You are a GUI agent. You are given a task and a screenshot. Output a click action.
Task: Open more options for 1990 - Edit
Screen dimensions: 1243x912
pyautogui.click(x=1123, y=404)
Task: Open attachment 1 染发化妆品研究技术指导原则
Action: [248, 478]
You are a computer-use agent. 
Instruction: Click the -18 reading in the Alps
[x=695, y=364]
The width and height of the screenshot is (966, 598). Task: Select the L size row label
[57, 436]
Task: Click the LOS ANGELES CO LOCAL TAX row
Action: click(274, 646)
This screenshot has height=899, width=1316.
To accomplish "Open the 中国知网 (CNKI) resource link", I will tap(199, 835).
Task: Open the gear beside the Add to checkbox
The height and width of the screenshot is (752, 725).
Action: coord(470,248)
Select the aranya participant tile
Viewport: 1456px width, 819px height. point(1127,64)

--------------------

EXERCISE REQUIREMENTS> Using the data above, reproduce exactly the lines from the line that contains "Screen dimensions: 1243x912" through the line that contains "Task: Open the", including both.

RESULT BELOW>
Screen dimensions: 1243x912
pyautogui.click(x=1123, y=404)
Task: Open attachment 1 染发化妆品研究技术指导原则
Action: [248, 478]
You are a computer-use agent. 
Instruction: Click the -18 reading in the Alps
[x=695, y=364]
The width and height of the screenshot is (966, 598). Task: Select the L size row label
[57, 436]
Task: Click the LOS ANGELES CO LOCAL TAX row
Action: click(274, 646)
This screenshot has height=899, width=1316.
To accomplish "Open the 中国知网 (CNKI) resource link", I will tap(199, 835).
Task: Open the gear beside the Add to checkbox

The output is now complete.